Budd v Gentra was seen as providing a two-pronged approach:

1. the oppressive conduct must be properly attributable to the director because he or she is implicated in the oppression; and
2. the imposition of personal liability must be fit in all the circumstances.

In that regard, four principles can be discerned from the jurisprudence:

1. the oppression remedy request must in itself be a fair way of dealing with the situation;
2. any order (Note: made under s. 241(3) of the CBCA) should go no further than necessary to rectify the oppression;
3. such orders may serve only to vindicate the reasonable expectations of security holders, creditors, directors or officers in their capacity as corporate stakeholders; and
4. director liability cannot be a surrogate for other forms of statutory or common law relief, particularly where such other relief may be more fitting in the circumstances.

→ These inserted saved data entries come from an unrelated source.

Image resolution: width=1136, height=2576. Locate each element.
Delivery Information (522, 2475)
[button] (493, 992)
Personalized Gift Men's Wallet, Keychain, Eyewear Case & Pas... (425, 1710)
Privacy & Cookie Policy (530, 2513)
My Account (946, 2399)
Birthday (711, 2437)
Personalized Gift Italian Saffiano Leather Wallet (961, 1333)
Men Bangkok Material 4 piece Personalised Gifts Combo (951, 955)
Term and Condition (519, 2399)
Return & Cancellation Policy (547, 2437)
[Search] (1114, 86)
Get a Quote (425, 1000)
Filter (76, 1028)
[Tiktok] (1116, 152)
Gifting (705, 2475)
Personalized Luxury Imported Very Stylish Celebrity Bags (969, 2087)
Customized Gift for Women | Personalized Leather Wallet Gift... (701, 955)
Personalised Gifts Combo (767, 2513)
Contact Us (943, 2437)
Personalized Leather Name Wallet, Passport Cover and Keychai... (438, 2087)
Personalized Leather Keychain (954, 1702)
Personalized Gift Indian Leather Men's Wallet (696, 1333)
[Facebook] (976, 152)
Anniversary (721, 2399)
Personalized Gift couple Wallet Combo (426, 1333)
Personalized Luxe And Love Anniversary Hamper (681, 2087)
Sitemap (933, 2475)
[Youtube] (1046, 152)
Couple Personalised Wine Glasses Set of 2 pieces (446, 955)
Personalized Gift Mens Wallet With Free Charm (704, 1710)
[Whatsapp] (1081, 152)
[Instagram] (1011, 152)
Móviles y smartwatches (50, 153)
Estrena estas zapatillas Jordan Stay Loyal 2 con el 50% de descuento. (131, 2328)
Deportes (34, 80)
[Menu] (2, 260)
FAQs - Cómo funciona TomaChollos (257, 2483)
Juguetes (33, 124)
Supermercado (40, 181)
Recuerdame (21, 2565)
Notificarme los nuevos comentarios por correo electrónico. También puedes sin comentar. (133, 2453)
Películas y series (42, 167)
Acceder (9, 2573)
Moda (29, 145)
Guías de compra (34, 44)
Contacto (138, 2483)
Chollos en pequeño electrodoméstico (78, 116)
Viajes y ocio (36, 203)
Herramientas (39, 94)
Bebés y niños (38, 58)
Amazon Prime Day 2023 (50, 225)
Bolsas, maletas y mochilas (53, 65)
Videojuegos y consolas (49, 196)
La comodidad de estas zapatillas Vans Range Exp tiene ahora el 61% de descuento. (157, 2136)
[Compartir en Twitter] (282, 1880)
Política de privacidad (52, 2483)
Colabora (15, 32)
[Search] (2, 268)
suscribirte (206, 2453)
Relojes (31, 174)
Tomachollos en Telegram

===Sufficient grounds for imposition===
The pleadings were sufficient, because:

- specific allegations had been made that the directors "acted in their own personal interest" and "to the detriment of Wi2Wi and its shareholder in focusing mainly on their personal financial gains";
- damages were specifically sought against the directors, and not against the corporation;
- legal authorities that were cited by the appellant were not relevant in this matter, as they were distinguishable on their facts; and
- a right of appeal is not a backstop for procedural choices made prior to trial.

==Impact==
The ruling serves as a warning to directors not to place themselves in situations in which their decisions result in a personal benefit or may be construed as bad faith. They should avoid any conduct that is oppressive, unfairly prejudicial or that unfairly disregards the interests of any stakeholder, as the equitable jurisdiction available to the courts is very broad.